Europe still largest market for laser systems
The year 2019 saw a collapse in the exports of Germany’s laser systems manufacturers. Whereas, in 2018, laser systems totalling EUR 950 million were exported, this value dropped by 18 per cent to EUR 782 million. Claiming just under 61 per cent, Europe defended its title of largest market, followed by China with 14 per cent. Japan, the USA, and others represent the remaining quarter of exports.

Plug and play solutions for Industry 4.0: vocabulary needed for universal language
The contents of the work pursued by Germany’s laser industry focus on solutions for the launch of Industry 4.0. Its success hinges on the open-source exchange of production data. With this objective in view, the companies are currently forcing the development of an OPC UA-based interface standard in the form of a plug and play solution for vertical communication.

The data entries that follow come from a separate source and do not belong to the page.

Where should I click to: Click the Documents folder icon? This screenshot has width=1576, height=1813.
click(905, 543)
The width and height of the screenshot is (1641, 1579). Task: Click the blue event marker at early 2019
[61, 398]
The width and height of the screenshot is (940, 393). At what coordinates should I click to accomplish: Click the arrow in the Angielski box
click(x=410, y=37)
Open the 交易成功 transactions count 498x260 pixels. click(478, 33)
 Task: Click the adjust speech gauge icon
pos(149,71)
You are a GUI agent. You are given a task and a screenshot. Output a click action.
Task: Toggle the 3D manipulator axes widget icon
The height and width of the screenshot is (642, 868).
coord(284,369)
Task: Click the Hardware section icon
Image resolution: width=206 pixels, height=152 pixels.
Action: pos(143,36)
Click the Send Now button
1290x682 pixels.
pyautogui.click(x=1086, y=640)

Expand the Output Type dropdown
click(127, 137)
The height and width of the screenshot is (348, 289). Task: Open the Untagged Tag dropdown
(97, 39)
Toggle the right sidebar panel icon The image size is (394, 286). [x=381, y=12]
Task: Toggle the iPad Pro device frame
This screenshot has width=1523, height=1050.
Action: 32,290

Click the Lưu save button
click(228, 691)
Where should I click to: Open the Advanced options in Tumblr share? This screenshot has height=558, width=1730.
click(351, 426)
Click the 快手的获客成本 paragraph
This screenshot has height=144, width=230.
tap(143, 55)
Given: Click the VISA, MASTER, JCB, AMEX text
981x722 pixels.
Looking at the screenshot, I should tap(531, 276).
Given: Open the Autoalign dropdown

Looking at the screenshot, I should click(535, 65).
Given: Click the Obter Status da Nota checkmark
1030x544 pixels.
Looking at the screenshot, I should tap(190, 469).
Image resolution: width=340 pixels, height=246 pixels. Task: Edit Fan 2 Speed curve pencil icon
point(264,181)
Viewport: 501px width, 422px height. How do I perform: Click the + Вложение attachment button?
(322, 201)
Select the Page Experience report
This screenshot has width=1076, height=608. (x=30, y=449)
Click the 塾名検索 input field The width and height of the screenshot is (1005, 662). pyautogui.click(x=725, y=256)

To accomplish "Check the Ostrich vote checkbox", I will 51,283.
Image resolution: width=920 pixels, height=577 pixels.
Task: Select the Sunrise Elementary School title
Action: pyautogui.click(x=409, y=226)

As Europe’s largest industrial association, VDMA has adopted a leading role in the elaboration of so-called OPC UA companion specifications because the results delivered by no fewer than 3,300 member companies can be bundled. And the Working Committee “Lasers and Laser Systems for Material Processing” also became active towards the end of 2019. Co-authored by the University of Stuttgart, a white paper was released that provided the key accounts of laser sources and systems with the progress of developments in the companion specifications.

"Industry 4.0 is based essentially on the communication capabilities of differing process and production stations,” replied Dr. Alexander Arndt, Manager of Digitalization and Process Design at Laserline GmbH in Mülheim-Kärlich, when asked to describe the objective he is targeting together with his working group. “Used all over the world, the communication standard OPC UA offers an all-encompassing potential for the cross-platform exchange of data between the most diverse machines, equipment, and control systems. The need for Industry 4.0-compatible communication, via OPC UA, is also being felt by the laser industry, which is why the members are now working towards expanding the existing OPC UA companion specifications for their application to laser systems as well.” Dr. Schmitz of TRUMPF GmbH + Co. KG added: “At the same time, OPC UA fulfils customer requirements for a modern communication architecture and IT security aspects. This will be the key to the IT-compliant integration of laser systems in customers’ production networks, providing the foundation for enhanced Industry 4.0 potential with respect to productivity, availability, and quality assurance.”

VDMA Working Committee “Lasers and Laser Systems for Material Processing”. The Working Committee “Lasers and Laser Systems for Material Processing” (AG Laser) represents the interests of 31 companies before politics, business partners, the interested public, and the media. The member companies include leading manufacturers of both laser sources and laser machining systems. This AG Laser profile is complemented with producers of components specific to laser technologies. An independent organisation within VDMA (Verband Deutscher Maschinen- und Anlagenbau, or German Engineering Federation), AG Laser has been the proactive voice of Germany’s laser industry since 1988. With about 3,300 members from Germany and other EU (including EFTA) nations, VDMA is the largest industrial association in Europe.